A Comissão de Saúde, Previdência e Assistência Social da Assembleia Legislativa
discutiu, em audiência pública nesta terça-feira (25), as dificuldades enfrentadas por
pacientes com doença falciforme em Mato Grosso. O encontro, presidido pelo deputado
Lúdio Cabral (PT), reuniu familiares, representantes do Ministério Público, Hemocentro e
Secretaria de Estado de Saúde.
A principal crítica apresentada foi o desconhecimento de profissionais de saúde sobre a
doença, o que resultaria em atendimentos inadequados e descumprimento de
protocolos. Regina Valadares, mãe de um jovem de 19 anos com anemia falciforme,
relatou que o despreparo de médicos e enfermeiros tem provocado complicações graves.
Ela afirmou que o filho sofreu um AVC em 2014 após um médico desconsiderar o
protocolo de tratamento durante uma crise de dor. Diagnosticado pelo teste do pezinho
aos 10 dias de vida, o jovem acumula mais de 50 internações.

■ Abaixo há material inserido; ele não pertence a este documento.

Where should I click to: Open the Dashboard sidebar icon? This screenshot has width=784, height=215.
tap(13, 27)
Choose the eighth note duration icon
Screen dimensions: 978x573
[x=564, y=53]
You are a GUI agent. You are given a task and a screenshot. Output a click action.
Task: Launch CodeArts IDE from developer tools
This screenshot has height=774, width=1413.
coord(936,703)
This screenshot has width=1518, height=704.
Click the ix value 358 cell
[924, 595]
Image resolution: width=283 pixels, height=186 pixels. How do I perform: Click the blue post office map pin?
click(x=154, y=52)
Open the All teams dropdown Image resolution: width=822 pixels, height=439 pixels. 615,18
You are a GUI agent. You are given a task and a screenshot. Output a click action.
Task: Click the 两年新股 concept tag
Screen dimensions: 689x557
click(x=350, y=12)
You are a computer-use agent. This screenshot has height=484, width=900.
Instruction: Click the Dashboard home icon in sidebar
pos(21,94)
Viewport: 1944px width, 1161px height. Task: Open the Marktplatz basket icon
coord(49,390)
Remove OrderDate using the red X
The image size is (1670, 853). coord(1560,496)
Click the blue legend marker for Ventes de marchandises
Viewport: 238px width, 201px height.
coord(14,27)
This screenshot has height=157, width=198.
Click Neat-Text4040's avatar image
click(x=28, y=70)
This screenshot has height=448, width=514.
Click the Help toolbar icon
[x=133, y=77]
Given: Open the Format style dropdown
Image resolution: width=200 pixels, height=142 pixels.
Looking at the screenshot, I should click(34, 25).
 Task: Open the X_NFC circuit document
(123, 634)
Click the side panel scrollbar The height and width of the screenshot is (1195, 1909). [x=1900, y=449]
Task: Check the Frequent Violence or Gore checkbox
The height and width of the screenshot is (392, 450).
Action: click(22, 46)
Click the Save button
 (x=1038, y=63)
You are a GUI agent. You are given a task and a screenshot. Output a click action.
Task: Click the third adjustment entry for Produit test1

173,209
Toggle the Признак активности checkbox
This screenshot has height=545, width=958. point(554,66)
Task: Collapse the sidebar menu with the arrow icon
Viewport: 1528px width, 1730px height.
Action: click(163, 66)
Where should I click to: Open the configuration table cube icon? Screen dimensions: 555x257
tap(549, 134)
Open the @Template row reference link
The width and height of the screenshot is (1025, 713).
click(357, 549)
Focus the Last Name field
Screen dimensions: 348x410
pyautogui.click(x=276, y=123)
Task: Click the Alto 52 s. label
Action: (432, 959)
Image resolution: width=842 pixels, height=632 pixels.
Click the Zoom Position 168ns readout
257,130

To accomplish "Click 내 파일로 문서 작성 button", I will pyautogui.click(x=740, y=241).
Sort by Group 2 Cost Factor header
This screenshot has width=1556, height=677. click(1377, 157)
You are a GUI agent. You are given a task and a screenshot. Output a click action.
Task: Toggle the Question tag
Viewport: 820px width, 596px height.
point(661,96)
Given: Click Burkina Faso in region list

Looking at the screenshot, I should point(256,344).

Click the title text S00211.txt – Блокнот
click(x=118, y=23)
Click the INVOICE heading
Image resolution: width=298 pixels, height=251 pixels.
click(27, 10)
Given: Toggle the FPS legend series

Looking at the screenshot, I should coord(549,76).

Evillyn Costa, de 32 anos, também descreveu dificuldades no manejo da dor. Segundo
ela, é comum receber questionamentos e ser tratada como “viciada em morfina”, apesar
de nunca ter utilizado o medicamento fora do ambiente hospitalar. Ela lembrou ainda que
passou grande parte da infância internada e já enfrentou complicações provocadas por
erro em transfusão de sangue.
A vice-coordenadora da Associação de Pessoas com Doença Falciforme de Mato Grosso
(ASFAMT), Alvair Santana de Oliveira, avaliou que o cenário reflete o racismo institucional,
já que a doença atinge majoritariamente pessoas negras. Ela apontou ainda dificuldades
no atendimento do próprio Hemocentro, unidade de referência no estado. Segundo
Alvair, mudanças na regulação reduziram o acesso dos pacientes a retornos periódicos.
Após reuniões, a divisão de vagas destinadas ao Hemocentro passou de 30% para 50%,
mas ainda não atende à demanda.
O responsável técnico do Hemocentro, Wolney Taques, afirmou que o remanejamento das vagas deve reduzir o problema. A unidade atende cerca de 700 pacientes com doença
falciforme.
Outro ponto de preocupação é a distribuição da hidroxiureia, medicamento de uso
contínuo fornecido pela Farmácia de Alto Custo. Representantes relataram interrupções
no abastecimento e resistência de médicos em prescrevê-la por se tratar de um
quimioterápico. Pacientes também enfrentam dificuldades para acessar diferentes
especialidades médicas, já que a doença pode comprometer múltiplos órgãos.
Ao final da audiência, Lúdio Cabral listou encaminhamentos que serão monitorados pela
Comissão. Entre eles, a ampliação da cobertura do teste do pezinho, capacitação de
profissionais, reorganização da rede de atendimento e definição de uma unidade de
referência para intercorrências da doença falciforme. O parlamentar também defendeu
ajustes na regulação para garantir o atendimento no Hemocentro e disse que vai
articular com conselhos e universidades ações de formação continuada.
A doença falciforme é genética e hereditária, caracterizada pela alteração no formato das
hemácias, que passam da forma arredondada para estrutura semelhante a uma foice. As
manifestações surgem no primeiro ano de vida e podem afetar vários órgãos, provocando
crises de dor, anemia e infecções. O Ministério da Saúde estima que de 60 mil a 100 mil
pessoas convivam com a condição no país.